Back in the day, the port of Littlehampton was widely regarded as the very seat of English bream fishing. The 60s and 70s were unmistakably boom decades when famous marks like Waldrens, Kingmere, Black Ledge, East Ditch and West Ditch, were so synonymous with black bream that it was difficult not to mention them and the specie in the same sentence. To call the venue prolific doesn’t begin to tell the story of a period when gluttonous 100 lb bags of spiky bream were expected, and wouldn’t draw a second glance among regular dabblers. Legendary Littlehampton charter skippers like Dutton Etherington on Mark Twain, did much to put the place on the fishing map. Year in, year out, droves of eager anglers came from far and wide to the mouth of the river Arun and this quiet corner of the south coast with only black bream in their sights. Alas, such fish numbers couldn’t fail to draw other attention, and the bonanza that boat anglers had decadently taken for granted, hit a brick wall on the back of heavy 80s commercial pressure, which would detrimentally impact on the area’s bream perhaps forever.
Relentless pair trawling effectively annihilated the chalk bottom habitats beloved of the bream. Indulgent anglers were not blameless either, regularly taking much more than their share; thus also contributing to the bream’s previously unthinkable demise. So many bream were removed that the population teetered on the brink of collapse and commercial interest inevitably waned, while anglers were not inclined to chase shadows either. As a result the 80s and early 90s were forgettable, and despite there being much more to this port than bream fishing, Littlehampton became the forgotten venue. When the bream disappeared, travelling anglers went elsewhere. Local rods however never abandoned the venue, and hope of a resurgence increased in the mid 90s when the bream began to make a reappearance. Fear that this upturn might prove short-lived, and even bigger fears of pricking commercial ears meant those with a finger on the pulse didn’t openly broadcast. A dozen years or so on from then, the state of the Littlehampton bream fishery doesn’t come close to what it was, but it can definitely be described as healthy.

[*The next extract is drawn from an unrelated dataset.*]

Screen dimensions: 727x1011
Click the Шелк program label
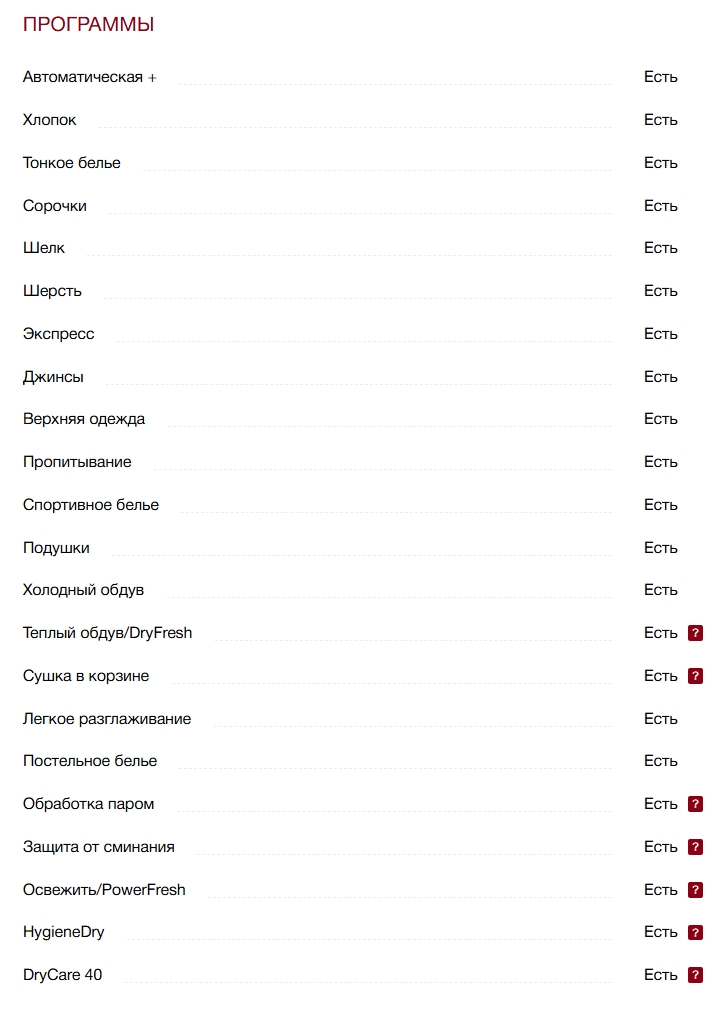44,248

The force 4 southerly that rattled the rafters overnight had blown itself out as we sat polishing off a bacon sandwiches and mugs of tea at 7am in the cafe overlooking the pontoon. I had joined Littlehampton anglers Chris Pucher and Andy Wells and a bunch of travelling Scots who had made the journey south specifically to scratch a bream itch… well that and to drink lots of beer apparently!
Skipper Dickie Leggett is another old friend and a member of that elite group of skippers who are also top anglers in their own right. Dick’s competitive credentials include winning the EFSA English Boat Championship. His boat Lynander, a chunky 30 ft Versatility, could never be described as plush or fast, but she’s roomy, uncluttered and a fine fishing craft with a proud reputation for success. A bit of residual swell meant the ride was bumpy going over the bar at the river entrance, otherwise the 35 minute trip out to West Ditch was gentle on those with fragile heads from the night before. With Lynander settled on the anchor, Dickie demonstrated how to prepare a perfect bait.
The undisputed king of bream baits is squid, but Dickie is quick to point out that long thin strips of cuttle and meaty mackerel chunks can also be deadly. How the squid is cut and presented is crucial: it should not be skinned or cleaned, and the only bit that should be discarded is the hard internal skeleton. A single medium sized squid prepared correctly will provide two generous baits. A calamari is laid flat and sliced along the full length of the mantle removing a narrow cut from the side. This slim cutlet is then sliced down the middle to produce two long strips which are threaded up the shank of the hook. The squid head and attached innards are removed from the mantle and the skeleton tossed. Hook the head between the eyes leaving all the gut and snot to dangle enticingly… this is the bit that especially bigger bream find irresistible. The remaining part of the mantle is cut into strips to provide the means for a substantial second bait.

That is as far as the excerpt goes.